> _SELECTED EXTRACT_
┌──

Watson, who will play in the Senior PGA Championship this week at Oak Tree Golf Club, already is looking forward to playing in back-to-back British Opens in July. The regular British Open will be in England at Royal Liverpool, a course Watson never before has played, and the following week, the Senior British Open will be at Ayrshire in Scotland.
 
Those two tournaments will end a five-week stretch during which Watson also will play in the Greater Kansas City Golf Classic in Overland Park, Kan.; the U.S. Senior Open at Prairie Dunes in Hutchinson, Kan.; and the Ford Senior Players Championship in Dearborn, Mich.
 
The five-time British Open winner was asked Wednesday if he thinks a player 50 or older will someday win a major on the regular PGA Tour. (He answered yes.) That led to an obvious question: Could that player be him?

└──

> _DATA EXTRACTS_
┌──

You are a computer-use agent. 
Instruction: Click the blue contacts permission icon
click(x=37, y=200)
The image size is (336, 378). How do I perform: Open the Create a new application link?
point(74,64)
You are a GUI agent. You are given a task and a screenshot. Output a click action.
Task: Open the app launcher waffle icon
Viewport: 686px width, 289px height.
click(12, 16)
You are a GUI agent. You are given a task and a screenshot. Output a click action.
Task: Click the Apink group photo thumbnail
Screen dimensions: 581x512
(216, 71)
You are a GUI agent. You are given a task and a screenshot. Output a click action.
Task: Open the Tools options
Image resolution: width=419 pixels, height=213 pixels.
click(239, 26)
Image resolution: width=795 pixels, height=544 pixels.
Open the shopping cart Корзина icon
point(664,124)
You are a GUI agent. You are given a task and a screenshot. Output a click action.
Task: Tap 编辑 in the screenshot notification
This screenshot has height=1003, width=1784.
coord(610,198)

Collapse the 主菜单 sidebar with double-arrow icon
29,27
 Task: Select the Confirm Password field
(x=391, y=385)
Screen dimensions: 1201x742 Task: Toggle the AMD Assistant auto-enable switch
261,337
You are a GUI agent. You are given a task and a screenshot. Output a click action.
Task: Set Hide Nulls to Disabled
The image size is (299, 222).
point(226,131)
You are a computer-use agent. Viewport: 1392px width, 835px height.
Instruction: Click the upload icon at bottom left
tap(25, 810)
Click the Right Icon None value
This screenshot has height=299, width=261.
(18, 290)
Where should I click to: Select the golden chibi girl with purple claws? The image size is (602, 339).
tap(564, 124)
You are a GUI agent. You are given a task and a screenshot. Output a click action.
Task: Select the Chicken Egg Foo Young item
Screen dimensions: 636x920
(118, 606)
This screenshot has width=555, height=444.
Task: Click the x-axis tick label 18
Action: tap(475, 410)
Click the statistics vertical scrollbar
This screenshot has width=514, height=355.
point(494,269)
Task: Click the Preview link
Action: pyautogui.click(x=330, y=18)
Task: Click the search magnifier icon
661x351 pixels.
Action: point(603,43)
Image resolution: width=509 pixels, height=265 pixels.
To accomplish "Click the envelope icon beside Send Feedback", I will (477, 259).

└──

> _EXERCISE INSTRUCTIONS_
Continue the golf article about Watson's upcoming tournaments, writing what comes next after its final sentence.

> _TASK RESPONSE_
 
'I think that the British Open is more of a place where I could win,' Watson said. 'The Masters, I'm out of the equation at the Masters. Unless we get real hard conditions, the Masters is pretty much out of my league. The U.S. Open, the way they're adding length ... I couldn't do it at the U.S. Open. But at the British Open, I might still be able to do it.'
 
He said that at last year's British Open at St. Andrews, 'the golf course played like a rock,' which is ideal for his game.
 
'The conditions would have to be firm, they would have to be rock-hard and they would have to be pretty windy for me to win,' Watson said.
 
KEY HOLES
Gil Morgan, who plays out of Oak Tree, said the par-5, 528-yard 16th hole could loom large this week. It's probably the best chance players will have to reach a green on a par-5 in two shots, but they must navigate away from two large bunkers and a creek to the left of the split-level green.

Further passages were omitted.